The records below hold a stretch from the line with "Identify the click" through the line with "이전글 (45, 606)"; return exactly those lines, ends included, and nothing more.

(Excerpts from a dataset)
-- Opening Marker --

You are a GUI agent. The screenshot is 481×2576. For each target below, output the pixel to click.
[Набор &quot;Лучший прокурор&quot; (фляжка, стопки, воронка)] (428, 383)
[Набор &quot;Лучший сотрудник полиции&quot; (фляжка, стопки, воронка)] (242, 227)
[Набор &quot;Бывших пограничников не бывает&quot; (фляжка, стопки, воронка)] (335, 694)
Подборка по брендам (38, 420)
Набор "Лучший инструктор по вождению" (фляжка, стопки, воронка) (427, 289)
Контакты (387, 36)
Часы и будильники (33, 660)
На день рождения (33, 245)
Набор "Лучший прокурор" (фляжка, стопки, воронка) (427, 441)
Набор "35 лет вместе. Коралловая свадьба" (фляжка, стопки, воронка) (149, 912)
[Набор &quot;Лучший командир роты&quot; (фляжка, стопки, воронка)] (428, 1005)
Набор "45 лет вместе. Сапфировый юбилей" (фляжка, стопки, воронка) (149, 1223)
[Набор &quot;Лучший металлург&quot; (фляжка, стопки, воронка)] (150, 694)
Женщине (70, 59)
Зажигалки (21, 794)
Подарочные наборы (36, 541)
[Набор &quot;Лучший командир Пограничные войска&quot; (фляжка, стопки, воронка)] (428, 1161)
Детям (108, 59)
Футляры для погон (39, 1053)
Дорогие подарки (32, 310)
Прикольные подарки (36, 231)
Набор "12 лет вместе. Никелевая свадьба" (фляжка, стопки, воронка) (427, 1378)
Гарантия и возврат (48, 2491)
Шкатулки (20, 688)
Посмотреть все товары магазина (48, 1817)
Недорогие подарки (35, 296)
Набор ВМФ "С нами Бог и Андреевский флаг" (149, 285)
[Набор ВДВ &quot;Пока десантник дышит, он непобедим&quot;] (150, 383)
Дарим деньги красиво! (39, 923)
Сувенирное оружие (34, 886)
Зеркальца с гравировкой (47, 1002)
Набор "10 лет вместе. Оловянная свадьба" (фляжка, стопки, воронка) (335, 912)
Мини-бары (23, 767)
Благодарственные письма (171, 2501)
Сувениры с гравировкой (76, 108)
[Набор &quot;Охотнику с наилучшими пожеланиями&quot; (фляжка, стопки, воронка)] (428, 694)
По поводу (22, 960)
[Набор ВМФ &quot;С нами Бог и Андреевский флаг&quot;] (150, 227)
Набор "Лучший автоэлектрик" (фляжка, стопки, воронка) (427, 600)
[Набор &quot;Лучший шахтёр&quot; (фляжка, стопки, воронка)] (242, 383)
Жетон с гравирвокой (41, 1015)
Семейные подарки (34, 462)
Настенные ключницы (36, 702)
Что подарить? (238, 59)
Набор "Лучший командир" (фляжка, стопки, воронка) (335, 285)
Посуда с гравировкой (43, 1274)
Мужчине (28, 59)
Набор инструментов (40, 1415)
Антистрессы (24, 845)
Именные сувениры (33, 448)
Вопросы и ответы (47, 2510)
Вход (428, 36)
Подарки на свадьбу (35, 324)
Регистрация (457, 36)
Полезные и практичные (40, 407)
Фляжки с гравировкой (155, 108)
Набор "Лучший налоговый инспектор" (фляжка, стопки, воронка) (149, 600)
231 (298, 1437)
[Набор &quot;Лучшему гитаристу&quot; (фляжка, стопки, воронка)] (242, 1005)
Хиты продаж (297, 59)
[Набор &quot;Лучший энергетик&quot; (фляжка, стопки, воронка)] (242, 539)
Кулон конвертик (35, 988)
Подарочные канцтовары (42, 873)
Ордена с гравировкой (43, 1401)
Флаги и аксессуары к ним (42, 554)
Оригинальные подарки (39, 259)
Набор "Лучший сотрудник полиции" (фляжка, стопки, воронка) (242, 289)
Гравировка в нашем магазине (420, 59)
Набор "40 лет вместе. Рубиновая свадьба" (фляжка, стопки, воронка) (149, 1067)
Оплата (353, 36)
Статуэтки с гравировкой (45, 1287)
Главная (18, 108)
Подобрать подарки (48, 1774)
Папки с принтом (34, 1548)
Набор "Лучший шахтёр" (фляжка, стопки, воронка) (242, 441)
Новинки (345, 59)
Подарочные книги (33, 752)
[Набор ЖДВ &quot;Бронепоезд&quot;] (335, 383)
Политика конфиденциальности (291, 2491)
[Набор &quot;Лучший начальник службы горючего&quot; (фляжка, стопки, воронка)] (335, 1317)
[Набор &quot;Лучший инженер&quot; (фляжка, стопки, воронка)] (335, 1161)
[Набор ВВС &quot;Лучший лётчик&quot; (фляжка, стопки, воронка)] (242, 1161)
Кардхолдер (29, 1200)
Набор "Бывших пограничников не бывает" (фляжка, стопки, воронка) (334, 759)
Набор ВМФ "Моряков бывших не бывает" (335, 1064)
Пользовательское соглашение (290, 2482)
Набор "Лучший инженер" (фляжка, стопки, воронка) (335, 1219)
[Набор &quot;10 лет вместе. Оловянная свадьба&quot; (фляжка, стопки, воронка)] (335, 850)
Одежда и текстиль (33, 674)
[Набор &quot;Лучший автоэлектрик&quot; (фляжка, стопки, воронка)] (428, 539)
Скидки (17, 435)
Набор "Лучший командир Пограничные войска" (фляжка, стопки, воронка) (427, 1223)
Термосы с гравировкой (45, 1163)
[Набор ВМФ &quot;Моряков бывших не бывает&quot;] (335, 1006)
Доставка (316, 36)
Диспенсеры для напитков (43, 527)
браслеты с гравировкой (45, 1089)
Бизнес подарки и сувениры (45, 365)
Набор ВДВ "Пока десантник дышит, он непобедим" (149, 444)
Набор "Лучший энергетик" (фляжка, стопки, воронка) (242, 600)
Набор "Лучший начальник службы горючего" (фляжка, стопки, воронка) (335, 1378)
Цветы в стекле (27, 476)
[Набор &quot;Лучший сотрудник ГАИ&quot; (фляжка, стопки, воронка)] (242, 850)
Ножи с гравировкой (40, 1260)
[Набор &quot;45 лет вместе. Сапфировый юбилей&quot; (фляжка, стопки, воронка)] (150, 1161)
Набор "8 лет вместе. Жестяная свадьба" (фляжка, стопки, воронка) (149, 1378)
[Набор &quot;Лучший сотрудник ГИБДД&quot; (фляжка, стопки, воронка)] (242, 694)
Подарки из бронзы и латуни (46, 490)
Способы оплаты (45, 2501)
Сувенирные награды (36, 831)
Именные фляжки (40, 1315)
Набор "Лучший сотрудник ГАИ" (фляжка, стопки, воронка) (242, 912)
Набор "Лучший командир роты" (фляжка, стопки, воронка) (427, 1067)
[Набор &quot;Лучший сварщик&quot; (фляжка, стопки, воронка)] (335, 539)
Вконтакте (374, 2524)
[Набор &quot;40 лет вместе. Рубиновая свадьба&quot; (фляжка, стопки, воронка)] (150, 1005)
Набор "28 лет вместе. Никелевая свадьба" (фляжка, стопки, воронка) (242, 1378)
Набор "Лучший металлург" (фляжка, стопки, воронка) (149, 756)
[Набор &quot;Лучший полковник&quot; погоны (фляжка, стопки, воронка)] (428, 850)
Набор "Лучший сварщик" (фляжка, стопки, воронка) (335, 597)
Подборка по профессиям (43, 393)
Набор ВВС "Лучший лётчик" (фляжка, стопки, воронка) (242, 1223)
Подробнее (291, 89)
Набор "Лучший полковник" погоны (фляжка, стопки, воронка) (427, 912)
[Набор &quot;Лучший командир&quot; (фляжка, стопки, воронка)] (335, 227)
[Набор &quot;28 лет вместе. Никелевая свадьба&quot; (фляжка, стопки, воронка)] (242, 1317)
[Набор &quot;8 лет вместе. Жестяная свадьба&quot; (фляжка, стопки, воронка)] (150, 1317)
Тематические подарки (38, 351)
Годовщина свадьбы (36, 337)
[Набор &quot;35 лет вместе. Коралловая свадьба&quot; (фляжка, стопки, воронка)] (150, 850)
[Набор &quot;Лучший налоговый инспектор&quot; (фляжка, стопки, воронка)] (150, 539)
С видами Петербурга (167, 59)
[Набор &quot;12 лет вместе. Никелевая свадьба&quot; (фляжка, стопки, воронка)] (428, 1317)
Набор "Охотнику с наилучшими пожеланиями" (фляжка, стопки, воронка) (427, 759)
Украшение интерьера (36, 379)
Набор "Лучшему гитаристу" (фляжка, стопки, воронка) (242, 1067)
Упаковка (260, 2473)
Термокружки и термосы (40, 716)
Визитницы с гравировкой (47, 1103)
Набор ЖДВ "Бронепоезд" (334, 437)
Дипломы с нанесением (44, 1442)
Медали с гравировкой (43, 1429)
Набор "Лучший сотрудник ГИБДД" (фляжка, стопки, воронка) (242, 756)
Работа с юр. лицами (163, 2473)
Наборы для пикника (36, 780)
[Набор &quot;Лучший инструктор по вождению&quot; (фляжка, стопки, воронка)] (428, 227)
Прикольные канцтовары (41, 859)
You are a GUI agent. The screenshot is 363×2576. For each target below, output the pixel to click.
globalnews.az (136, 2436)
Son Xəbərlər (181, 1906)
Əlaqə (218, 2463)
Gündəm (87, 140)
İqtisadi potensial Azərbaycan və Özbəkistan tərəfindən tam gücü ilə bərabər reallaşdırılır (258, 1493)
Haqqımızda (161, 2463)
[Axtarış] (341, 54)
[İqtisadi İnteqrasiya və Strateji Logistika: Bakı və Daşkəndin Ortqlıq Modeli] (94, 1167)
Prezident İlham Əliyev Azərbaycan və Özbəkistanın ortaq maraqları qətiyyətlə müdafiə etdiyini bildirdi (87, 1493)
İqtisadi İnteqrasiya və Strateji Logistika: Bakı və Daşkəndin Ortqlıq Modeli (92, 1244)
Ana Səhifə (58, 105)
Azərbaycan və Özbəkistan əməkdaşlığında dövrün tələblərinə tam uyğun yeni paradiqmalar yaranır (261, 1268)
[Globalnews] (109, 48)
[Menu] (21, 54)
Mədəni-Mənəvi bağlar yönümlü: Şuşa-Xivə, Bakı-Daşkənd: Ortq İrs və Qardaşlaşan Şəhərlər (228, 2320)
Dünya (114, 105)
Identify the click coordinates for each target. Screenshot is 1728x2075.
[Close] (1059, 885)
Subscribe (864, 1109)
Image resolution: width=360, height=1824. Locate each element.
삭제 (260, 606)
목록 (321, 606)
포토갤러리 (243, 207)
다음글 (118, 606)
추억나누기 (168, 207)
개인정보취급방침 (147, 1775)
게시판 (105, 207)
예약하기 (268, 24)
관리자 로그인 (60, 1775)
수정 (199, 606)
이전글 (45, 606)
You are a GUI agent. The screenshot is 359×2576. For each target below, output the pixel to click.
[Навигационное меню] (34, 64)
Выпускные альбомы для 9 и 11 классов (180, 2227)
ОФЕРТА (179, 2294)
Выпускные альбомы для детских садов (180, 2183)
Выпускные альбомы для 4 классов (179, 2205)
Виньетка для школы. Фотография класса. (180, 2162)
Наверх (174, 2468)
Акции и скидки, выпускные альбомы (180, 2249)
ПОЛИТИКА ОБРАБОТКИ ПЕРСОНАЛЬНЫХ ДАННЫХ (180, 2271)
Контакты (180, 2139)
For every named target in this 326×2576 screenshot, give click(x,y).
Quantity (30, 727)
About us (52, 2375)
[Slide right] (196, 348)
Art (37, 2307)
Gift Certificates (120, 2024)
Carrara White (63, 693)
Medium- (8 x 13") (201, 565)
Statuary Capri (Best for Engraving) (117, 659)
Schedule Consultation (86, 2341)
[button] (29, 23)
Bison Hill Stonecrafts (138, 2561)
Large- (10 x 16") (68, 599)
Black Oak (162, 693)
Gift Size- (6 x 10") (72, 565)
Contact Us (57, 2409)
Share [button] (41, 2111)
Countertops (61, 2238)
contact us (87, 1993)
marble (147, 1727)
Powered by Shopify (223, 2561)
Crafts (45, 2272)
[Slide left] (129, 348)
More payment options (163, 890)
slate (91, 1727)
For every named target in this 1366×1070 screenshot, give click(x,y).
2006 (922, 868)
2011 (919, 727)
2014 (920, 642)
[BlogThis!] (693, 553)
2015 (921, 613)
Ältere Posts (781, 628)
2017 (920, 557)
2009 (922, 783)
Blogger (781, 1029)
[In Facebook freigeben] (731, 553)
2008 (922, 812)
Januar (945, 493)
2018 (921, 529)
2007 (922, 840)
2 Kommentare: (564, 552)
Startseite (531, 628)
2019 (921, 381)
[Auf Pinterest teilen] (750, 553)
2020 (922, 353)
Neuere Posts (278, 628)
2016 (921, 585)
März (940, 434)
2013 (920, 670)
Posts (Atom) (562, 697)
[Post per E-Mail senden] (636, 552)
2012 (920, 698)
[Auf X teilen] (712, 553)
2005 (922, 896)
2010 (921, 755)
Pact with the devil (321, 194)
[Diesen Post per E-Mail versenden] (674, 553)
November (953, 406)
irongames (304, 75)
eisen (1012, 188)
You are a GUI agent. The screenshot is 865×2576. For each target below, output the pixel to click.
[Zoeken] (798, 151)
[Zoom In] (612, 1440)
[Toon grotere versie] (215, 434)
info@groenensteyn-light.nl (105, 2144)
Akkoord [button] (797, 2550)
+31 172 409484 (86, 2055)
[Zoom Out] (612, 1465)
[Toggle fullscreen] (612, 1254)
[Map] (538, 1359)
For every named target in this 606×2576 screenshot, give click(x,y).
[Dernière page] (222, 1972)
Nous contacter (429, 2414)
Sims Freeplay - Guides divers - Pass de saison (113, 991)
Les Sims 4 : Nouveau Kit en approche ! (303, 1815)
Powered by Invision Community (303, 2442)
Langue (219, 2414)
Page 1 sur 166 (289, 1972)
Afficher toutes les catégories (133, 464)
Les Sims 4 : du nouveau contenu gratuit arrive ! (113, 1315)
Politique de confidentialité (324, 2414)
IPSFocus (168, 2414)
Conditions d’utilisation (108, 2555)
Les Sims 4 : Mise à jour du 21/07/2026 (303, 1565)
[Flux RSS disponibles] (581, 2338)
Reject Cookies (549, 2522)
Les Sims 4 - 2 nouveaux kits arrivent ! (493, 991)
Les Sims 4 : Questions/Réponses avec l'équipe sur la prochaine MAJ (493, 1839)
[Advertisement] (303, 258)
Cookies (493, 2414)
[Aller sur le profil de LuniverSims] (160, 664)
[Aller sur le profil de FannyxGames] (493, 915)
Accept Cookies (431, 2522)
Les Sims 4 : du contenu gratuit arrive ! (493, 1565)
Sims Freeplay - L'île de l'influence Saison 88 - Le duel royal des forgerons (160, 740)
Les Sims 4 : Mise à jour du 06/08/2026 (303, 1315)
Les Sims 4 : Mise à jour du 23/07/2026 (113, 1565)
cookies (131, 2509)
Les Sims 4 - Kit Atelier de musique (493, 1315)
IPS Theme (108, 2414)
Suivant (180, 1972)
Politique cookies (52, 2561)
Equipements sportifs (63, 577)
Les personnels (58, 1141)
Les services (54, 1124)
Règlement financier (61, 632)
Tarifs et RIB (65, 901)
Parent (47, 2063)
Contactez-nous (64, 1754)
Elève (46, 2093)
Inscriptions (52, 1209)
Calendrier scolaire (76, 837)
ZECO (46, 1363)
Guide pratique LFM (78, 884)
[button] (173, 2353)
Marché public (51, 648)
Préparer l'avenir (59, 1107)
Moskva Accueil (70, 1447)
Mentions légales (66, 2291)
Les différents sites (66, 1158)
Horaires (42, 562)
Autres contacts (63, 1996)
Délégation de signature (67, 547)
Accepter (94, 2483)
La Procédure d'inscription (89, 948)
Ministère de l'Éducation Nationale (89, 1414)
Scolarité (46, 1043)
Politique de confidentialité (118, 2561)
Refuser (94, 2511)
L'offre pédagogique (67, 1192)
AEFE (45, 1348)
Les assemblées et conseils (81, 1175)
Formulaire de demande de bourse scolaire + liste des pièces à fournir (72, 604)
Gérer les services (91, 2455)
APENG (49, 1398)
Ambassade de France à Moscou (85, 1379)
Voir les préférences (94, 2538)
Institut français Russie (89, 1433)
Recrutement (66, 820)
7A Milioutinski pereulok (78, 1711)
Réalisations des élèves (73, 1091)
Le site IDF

-- Closing Marker --

TASK SOLUTION —
Identify the click coordinates for each target. Screenshot is 1728x2075.
[Close] (1059, 885)
Subscribe (864, 1109)
Image resolution: width=360, height=1824. Locate each element.
삭제 (260, 606)
목록 (321, 606)
포토갤러리 (243, 207)
다음글 (118, 606)
추억나누기 (168, 207)
개인정보취급방침 (147, 1775)
게시판 (105, 207)
예약하기 (268, 24)
관리자 로그인 (60, 1775)
수정 (199, 606)
이전글 (45, 606)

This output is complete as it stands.